Jet-propelled car in England

The Vampire is a jet-propelled car that currently holds the outright British land speed record, driven by Colin Fallows to a speed of 300.3 mi/h on 5 July 2000 at Elvington, Yorkshire, England.

Vampire is one of two near-identical dragsters built to be raced at the Santa Pod Raceway in 1980, the other being named Hellbender. Measuring 30 ft long, it consumes between 7 and 10 UK gallons of fuel per mile and delivers 2,500 pounds of thrust without the afterburner or 5,500 pounds of thrust with it lit.

The vehicle is powered by a Rolls-Royce Orpheus turbojet engine from an ex-Red Arrows Folland Gnat paired to the afterburner from a Jaguar fighter's Rolls-Royce Turbomeca Adour turbofan. It can accelerate from standstill to 272 mi/h in six seconds, a personal best set at Santa Pod Raceway.

Vampire was originally constructed by Allan 'Bootsie' Herridge, a pioneer British drag racer, as one of a pair of identical match-race jet dragsters in 1981. The sister car "Hellbender" was involved in a crash in 1986 at Santa Pod, in which Mark Woodley, an experienced dragster driver, was killed.

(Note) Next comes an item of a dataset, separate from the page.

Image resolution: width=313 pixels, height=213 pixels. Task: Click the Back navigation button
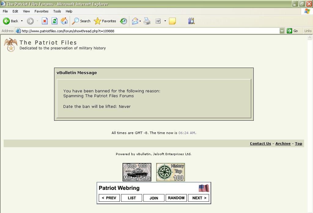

Vampire crashed in 2006 during shooting of a segment for the television show Top Gear, severely injuring its driver, Top Gear presenter Richard Hammond. The accident occurred as a result of a loss of control caused by a failure in the front-right wheel. Hammond's peak speed from several test runs was higher than the official British land speed record, recording a top speed of 314 mph. However, he did not officially break the British record as, according to the rules, two runs in different directions and an independent observer are required. Hammond crashed on his seventh run. Hammond's co-presenter, Jeremy Clarkson, joked that Hammond would have created the record for the fastest crash but would have needed to repeat the crash in the opposite direction.

In December 2007, the damaged vehicle went up for sale as scrap on eBay UK.

After an extensive restoration and recommissioning, Vampire made its first appearance since the 2006 crash at the Bromyard Speed Festival at Shelsley Walsh Hill Climb in August 2021.

In January 2022, DriveTribe published a video on their YouTube channel saying goodbye to 2021 and ahead to 2022, when at the end of the video Richard Hammond got into Vampire once again. A week later, DriveTribe published a follow-up video where Mike Fernie, their content editor, started up Vampire.